– Да, смерть у нее была очень мучительной. А ты боишься боли, Юленька?
Я чуть не фыркнула. С того момента, как я связалась с вампирами, я чего только не пережила. Что уж говорить про боль.
– А твое какое склизнячье дело?
– Тебе же интересно, зачем тебя сюда привезли.
Я фыркнула.
– Тебя тетя не отшлепает за то, что ты ей малину обгадишь? Она же так пыжилась… Надеялась, бедная, что я до вечера дозрею.
– Ты не дозреешь – улыбнулся склизень, проводя пальцами по моей щеке и спускаясь ниже по шее, к груди.
Блин. Будь у меня руки свободны… Меня аж передернуло от отвращения. Казалось, что за его пальцами остается мерзкий липкий след. Но орать и требовать неприкосновенности я не стала. А вместо этого ехидно улыбнулась.
– Твоя тетя мне все расскажет. И подозреваю, что она не дотерпит до вечера. А мне интересно другое. Что за способности ты получил от отца?

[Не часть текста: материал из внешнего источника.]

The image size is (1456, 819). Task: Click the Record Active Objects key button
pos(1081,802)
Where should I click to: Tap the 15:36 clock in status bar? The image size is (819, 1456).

Слизень от неожиданности даже убрал руку. Я вздохнула с облегчением. Тем более рука у него тоже была на редкость неприятная. Пухлая, с короткими толстыми пальцами, поросшими серыми волосками и с какой-то пористой нездоровой кожей.
Гадость.
– Ты хочешь знать, что я получил от отца?
– Да. Или его тип силы не наследуется?
– Наследуется. Но через поколение.
– Ага. То есть ты – просто спермоносец, – догадалась я. – Почетный осеменитель во благо Христа? А сам – полная бездарность? М-да… ничего, бывает! Тут главное, чтобы импотентом не сказаться! И свинкой не болеть! А еще от женщин держаться подальше. А то еще яйца оторвут на фиг.
Склизень вскочил с кровати – и вылетел вон, провожаемый моим издевательским смехом.
А я крепко задумалась.
Меня держат тут вот уже несколько дней. Два – точно. И ничего не пытаются сделать. Наоборот, организм чистят от последствий транспортировки. То есть от наркоты. Это хорошо. А что плохо?
А плохо другое.
Вряд ли мне простят смерть отца Алексея. И мои вопли, что он был козел, козлом и помер, роли не сыграют. Если бы я так не довела этих двоих, они бы сказали мне, чего ждать. А я довела. И теперь мучаюсь ожиданием.